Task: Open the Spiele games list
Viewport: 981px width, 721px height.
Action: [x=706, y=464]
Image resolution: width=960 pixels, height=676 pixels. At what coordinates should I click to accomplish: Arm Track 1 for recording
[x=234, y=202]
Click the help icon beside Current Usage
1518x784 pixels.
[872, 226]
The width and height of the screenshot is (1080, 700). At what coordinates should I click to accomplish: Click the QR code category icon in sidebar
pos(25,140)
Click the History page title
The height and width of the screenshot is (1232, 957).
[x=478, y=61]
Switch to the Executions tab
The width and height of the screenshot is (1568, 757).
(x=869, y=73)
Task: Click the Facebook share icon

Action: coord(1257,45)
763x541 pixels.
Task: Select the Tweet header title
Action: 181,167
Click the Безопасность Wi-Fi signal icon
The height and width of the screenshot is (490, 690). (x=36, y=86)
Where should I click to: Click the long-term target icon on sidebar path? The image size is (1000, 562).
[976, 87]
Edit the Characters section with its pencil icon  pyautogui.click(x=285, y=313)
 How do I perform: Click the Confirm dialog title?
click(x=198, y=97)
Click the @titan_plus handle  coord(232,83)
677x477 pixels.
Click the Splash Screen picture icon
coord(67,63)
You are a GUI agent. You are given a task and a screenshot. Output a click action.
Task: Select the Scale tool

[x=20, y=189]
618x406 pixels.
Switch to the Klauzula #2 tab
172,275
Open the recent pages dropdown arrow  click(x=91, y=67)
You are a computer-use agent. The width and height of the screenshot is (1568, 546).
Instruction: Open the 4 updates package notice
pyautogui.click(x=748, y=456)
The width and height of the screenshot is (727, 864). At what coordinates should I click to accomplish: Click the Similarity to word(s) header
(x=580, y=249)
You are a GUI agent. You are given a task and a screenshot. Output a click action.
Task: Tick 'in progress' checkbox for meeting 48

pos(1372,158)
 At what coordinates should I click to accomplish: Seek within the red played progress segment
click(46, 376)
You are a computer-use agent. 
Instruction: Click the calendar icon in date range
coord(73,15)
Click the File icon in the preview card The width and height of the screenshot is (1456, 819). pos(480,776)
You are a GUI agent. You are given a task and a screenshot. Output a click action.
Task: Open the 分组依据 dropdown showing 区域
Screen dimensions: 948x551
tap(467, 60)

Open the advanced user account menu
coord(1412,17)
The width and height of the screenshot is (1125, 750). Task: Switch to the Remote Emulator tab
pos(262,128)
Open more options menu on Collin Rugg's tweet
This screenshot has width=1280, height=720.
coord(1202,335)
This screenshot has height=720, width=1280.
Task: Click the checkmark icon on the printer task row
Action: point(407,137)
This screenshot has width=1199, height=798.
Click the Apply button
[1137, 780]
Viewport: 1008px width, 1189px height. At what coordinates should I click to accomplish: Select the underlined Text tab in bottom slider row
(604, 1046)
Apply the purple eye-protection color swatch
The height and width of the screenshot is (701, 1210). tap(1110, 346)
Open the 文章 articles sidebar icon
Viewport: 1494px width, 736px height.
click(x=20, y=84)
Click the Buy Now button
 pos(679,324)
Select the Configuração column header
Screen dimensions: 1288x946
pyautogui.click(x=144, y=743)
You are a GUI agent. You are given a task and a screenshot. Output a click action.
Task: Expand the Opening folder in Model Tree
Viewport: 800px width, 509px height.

- _Exercise aim_
Rewrite all of the records above, replacing "Viewport" with "Window" and leaving everything else untouched.

- _Full solution_
Task: Open the Spiele games list
Window: 981px width, 721px height.
Action: [x=706, y=464]
Image resolution: width=960 pixels, height=676 pixels. At what coordinates should I click to accomplish: Arm Track 1 for recording
[x=234, y=202]
Click the help icon beside Current Usage
1518x784 pixels.
[872, 226]
The width and height of the screenshot is (1080, 700). At what coordinates should I click to accomplish: Click the QR code category icon in sidebar
pos(25,140)
Click the History page title
The height and width of the screenshot is (1232, 957).
[x=478, y=61]
Switch to the Executions tab
The width and height of the screenshot is (1568, 757).
(x=869, y=73)
Task: Click the Facebook share icon

Action: coord(1257,45)
763x541 pixels.
Task: Select the Tweet header title
Action: 181,167
Click the Безопасность Wi-Fi signal icon
The height and width of the screenshot is (490, 690). (x=36, y=86)
Where should I click to: Click the long-term target icon on sidebar path? The image size is (1000, 562).
[976, 87]
Edit the Characters section with its pencil icon  pyautogui.click(x=285, y=313)
 How do I perform: Click the Confirm dialog title?
click(x=198, y=97)
Click the @titan_plus handle  coord(232,83)
677x477 pixels.
Click the Splash Screen picture icon
coord(67,63)
You are a GUI agent. You are given a task and a screenshot. Output a click action.
Task: Select the Scale tool

[x=20, y=189]
618x406 pixels.
Switch to the Klauzula #2 tab
172,275
Open the recent pages dropdown arrow  click(x=91, y=67)
You are a computer-use agent. The width and height of the screenshot is (1568, 546).
Instruction: Open the 4 updates package notice
pyautogui.click(x=748, y=456)
The width and height of the screenshot is (727, 864). At what coordinates should I click to accomplish: Click the Similarity to word(s) header
(x=580, y=249)
You are a GUI agent. You are given a task and a screenshot. Output a click action.
Task: Tick 'in progress' checkbox for meeting 48

pos(1372,158)
 At what coordinates should I click to accomplish: Seek within the red played progress segment
click(46, 376)
You are a computer-use agent. 
Instruction: Click the calendar icon in date range
coord(73,15)
Click the File icon in the preview card The width and height of the screenshot is (1456, 819). pos(480,776)
You are a GUI agent. You are given a task and a screenshot. Output a click action.
Task: Open the 分组依据 dropdown showing 区域
Screen dimensions: 948x551
tap(467, 60)

Open the advanced user account menu
coord(1412,17)
The width and height of the screenshot is (1125, 750). Task: Switch to the Remote Emulator tab
pos(262,128)
Open more options menu on Collin Rugg's tweet
This screenshot has width=1280, height=720.
coord(1202,335)
This screenshot has height=720, width=1280.
Task: Click the checkmark icon on the printer task row
Action: point(407,137)
This screenshot has width=1199, height=798.
Click the Apply button
[1137, 780]
Window: 1008px width, 1189px height. At what coordinates should I click to accomplish: Select the underlined Text tab in bottom slider row
(604, 1046)
Apply the purple eye-protection color swatch
The height and width of the screenshot is (701, 1210). tap(1110, 346)
Open the 文章 articles sidebar icon
Window: 1494px width, 736px height.
click(x=20, y=84)
Click the Buy Now button
 pos(679,324)
Select the Configuração column header
Screen dimensions: 1288x946
pyautogui.click(x=144, y=743)
You are a GUI agent. You are given a task and a screenshot. Output a click action.
Task: Expand the Opening folder in Model Tree
Window: 800px width, 509px height.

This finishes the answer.